What you should do: State the number of lines that hold "Open" in the records below, with no other words.

Stored records:
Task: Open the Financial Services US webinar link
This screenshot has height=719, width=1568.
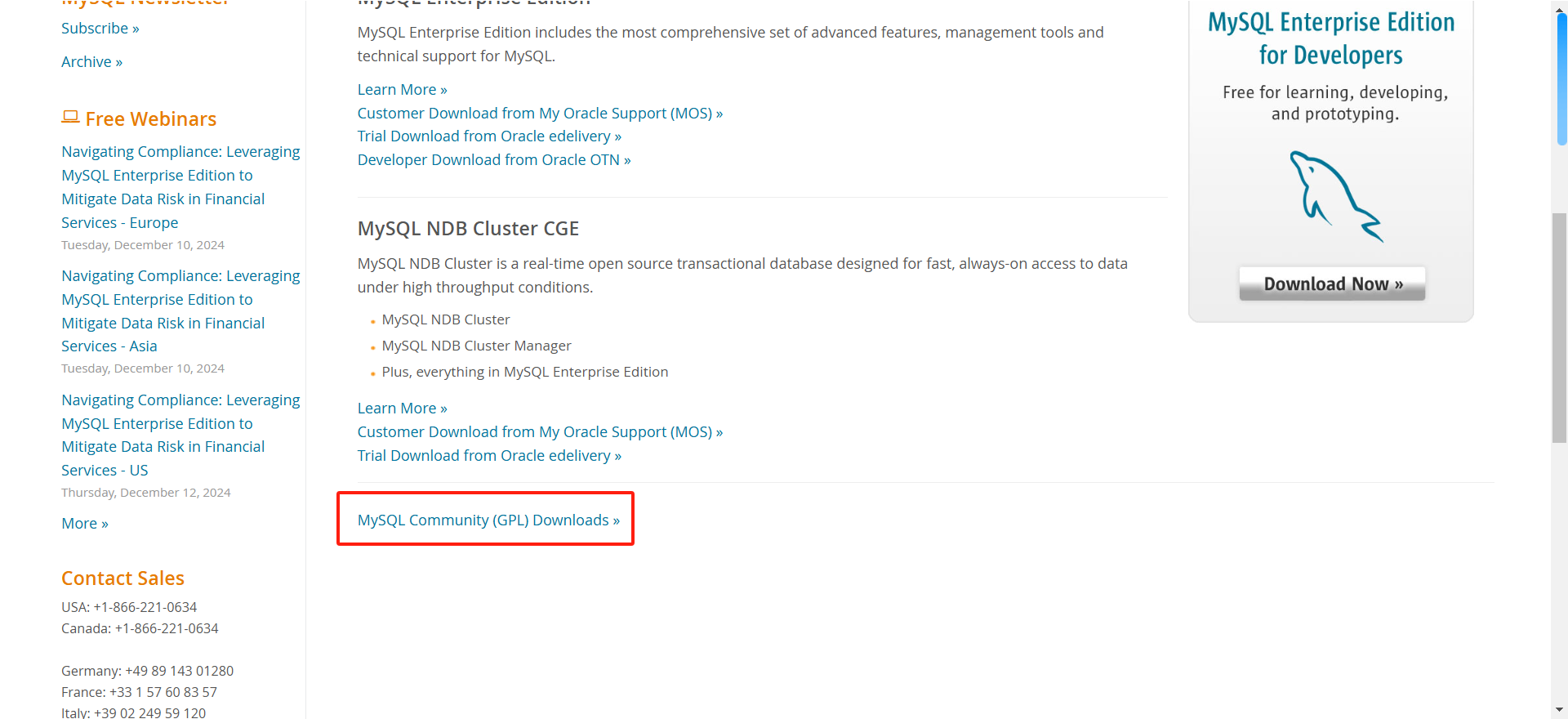Action: pos(180,435)
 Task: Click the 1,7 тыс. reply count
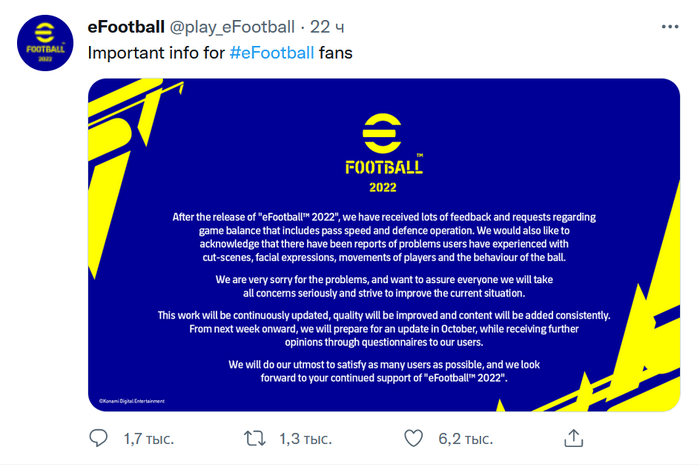pos(149,439)

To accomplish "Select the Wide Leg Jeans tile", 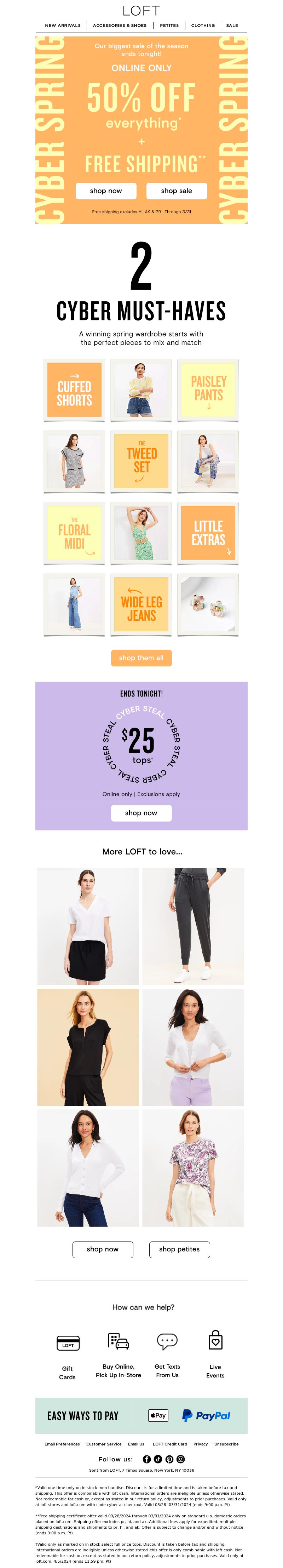I will [x=141, y=606].
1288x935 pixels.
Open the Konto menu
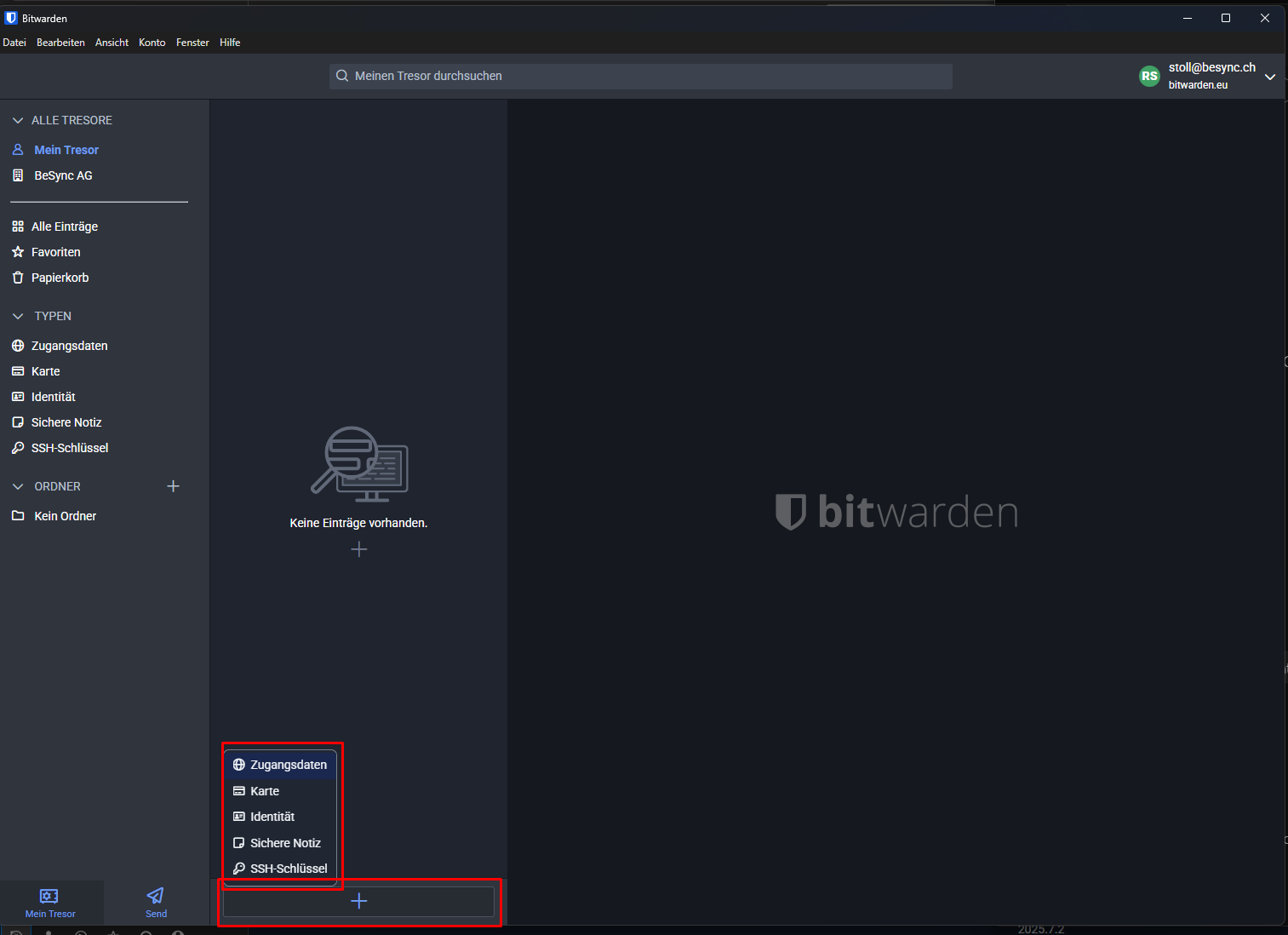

Answer: 2